[Page extract]
***

I've got a chapter entitled 'Spectre and spectacle: mock air raids as aerial theatre in interwar Britain' in a new Palgrave Macmillan collection just out, Aviation in the Literature and Culture of Interwar Britain, edited by Michael McCluskey and Luke Seaber. Here's the abstract:

This chapter argues that aerial theatre, in the form of annual air displays at Hendon and on Empire Air Day, was used by the Royal Air Force (RAF) to generate a sensationally modern image of technological sublimity through violent spectacles of aerial warfare, including the performance of mock air raids. This was amplified by a second, incidental kind of aerial theatre, performed as part of Air Defence of Great Britain (ADGB) exercises and air raid precautions (ARP) drills in the form of mock air raids on British cities. These attracted curious and even excited audiences, conscious that they might be seeing previews of their own deaths. In combining spectre and spectacle, the RAF’s mock air raids underscore the ambivalent nature of airmindedness in interwar Britain.

***

[Collected data]
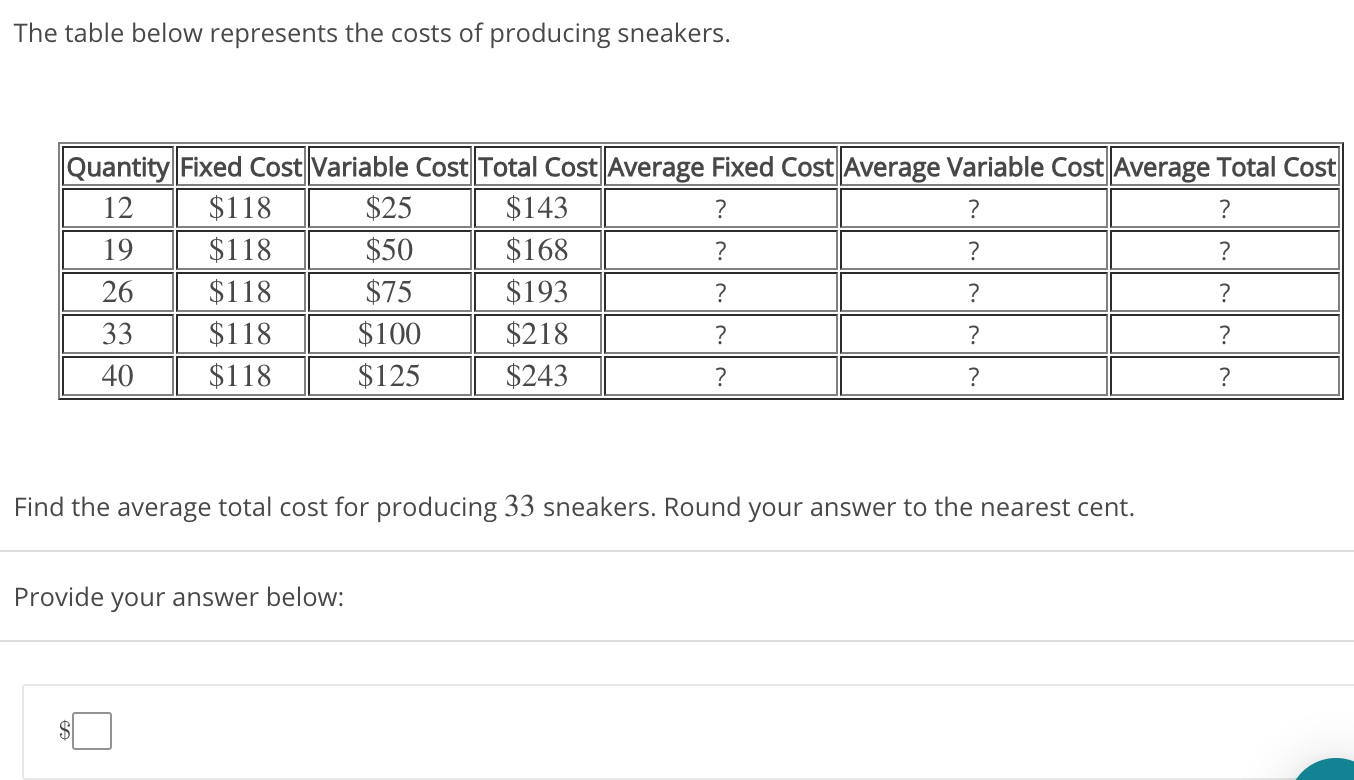Click the Average Variable Cost header
The height and width of the screenshot is (780, 1354).
point(974,167)
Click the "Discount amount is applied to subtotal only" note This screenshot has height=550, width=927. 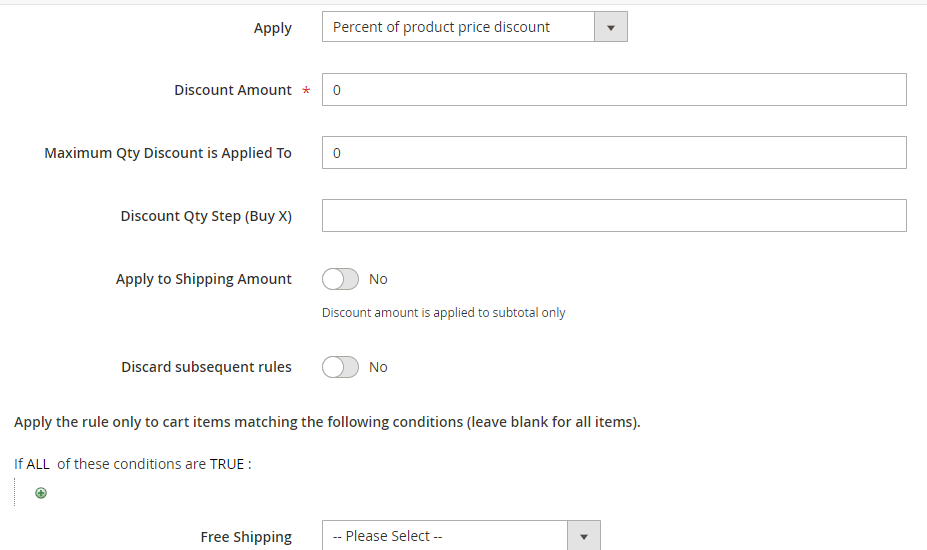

***

Decide whether each statement below agrees with the text about mock air raids in interwar Britain. Answer yes or no for each, quoting the exact words of the text that decide it. 1. The collection containing the chapter was edited by Michael McCluskey and Luke Seaber. 2. The mock air raids on British cities drew no audiences. 3. The annual air displays took place at Hendon and on Empire Air Day.

[Expected answer]
1. Yes: "edited by Michael McCluskey and Luke Seaber"
2. No: "These attracted curious and even excited audiences"
3. Yes: "in the form of annual air displays at Hendon and on Empire Air Day"